Rep. Kiah Morris had been a champion of racial and social justice during her time in the Vermont State Legislature. She was an outspoken critic of the status quo and brought a voice to those who are often marginalized and mistreated by the system. In 2018, she left the Vermont State Legislature because she knew there would be no end to the threats and intimidation she endured.
In her collection of essays, “Black is the Body,” (Knopf, 2019) the UVM professor Emily Bernard writes about “Stay” or “Leave” Vermont. She watches as a white man gives her a long, dirty look in a parking lot and thinks “Leave.” She sees the mountains and the lake and her students and thinks, “Stay.” We hope she stays. We consider the case of Kiah Morris and understand why she left her State office.

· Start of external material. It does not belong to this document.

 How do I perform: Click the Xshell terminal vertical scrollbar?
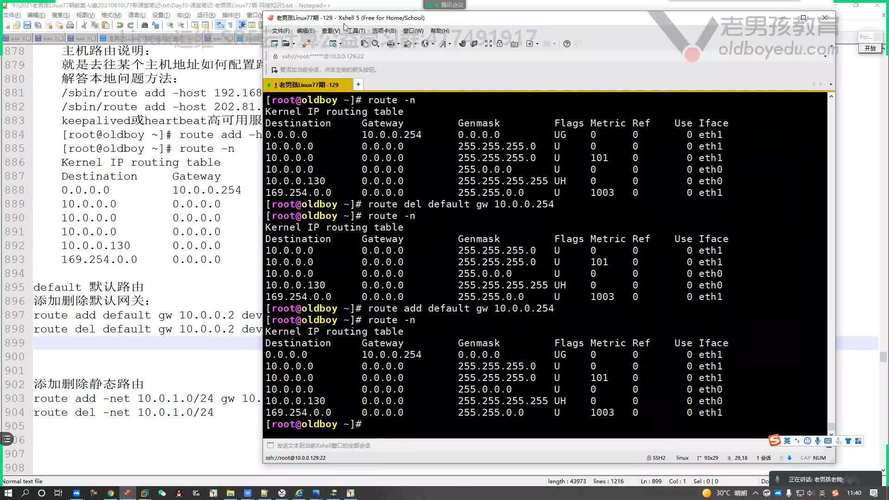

Read the Vermont Interfaith Action statement about threats made against Kiah Morris and
Statement from Vermont Interfaith Action on September 4, 2018:
What happened to Rep. Kiah Morris is a crisis for Vermont.
The Bennington state representative, and the only black woman in the Vermont Legislature, recently announced that she would not seek a third term, in part because of repeated racist threats made against her and her family.
Rep. Morris has been a champion of racial and social justice during her time in the Legislature. She has been an outspoken critic of the status quo and has brought a voice to those who are often marginalized and mistreated by our system.
Yet the threats to Rep. Morris were not motivated by the policies she fought for or the politics she pursued, but because of the color of her skin. They were made by Vermonters who are angry and upset to see a black woman in a position of leadership and power. The harassment of Rep. Morris and her family show once again that white supremacy is alive and well in Vermont and we are not doing enough to stop it.
It is deeply troubling that the only black woman in the Vermont Legislature has been compelled to withdraw from politics – Vermont needs more representatives who reflect the experiences of its increasingly diverse communities, not just in the Statehouse, but in all levels our government, state agencies and leadership in our communities.
This is a huge loss for the state, but deeper down it is indicative of broader problems of systemic racism and hate in this state, problems that Rep. Morris worked to change as a legislator.
As a state we are at a critical juncture, and we must take action. All Vermonters need to recognize the significance of Rep. Morris’ decision and how poorly it reflects on our institutions and our state. For too long we have propped up systems that work better for white people than for those of color. The silence of the white majority in Vermont allows this problem to persist.
We are at a crossroads as a state and as a community, and where we decide to go from here will be telling. Do we value a society that is free from the stains of institutional racism? What values do we as a people hold true and just? And what concrete steps are we willing to take, consistent with those values?
As organizations we are evaluating what we can do differently, looking to see what roles we have played that have created and perpetuated this culture, and what we can do moving forward to support and create equity and fairness. We are also calling on Vermont’s leaders – including in the governor’s office, in the Statehouse, all law enforcement officials in towns, cities, counties and state, all prosecutors in every district, including the attorney general, and even in the media – to critically evaluate what more needs to be done to support Vermonters of color and create a state that is truly welcoming to all.
The work Rep. Morris championed will continue and we look forward to her continued leadership. We must all work together to achieve the more equitable society that Rep. Morris and so many others have fought for.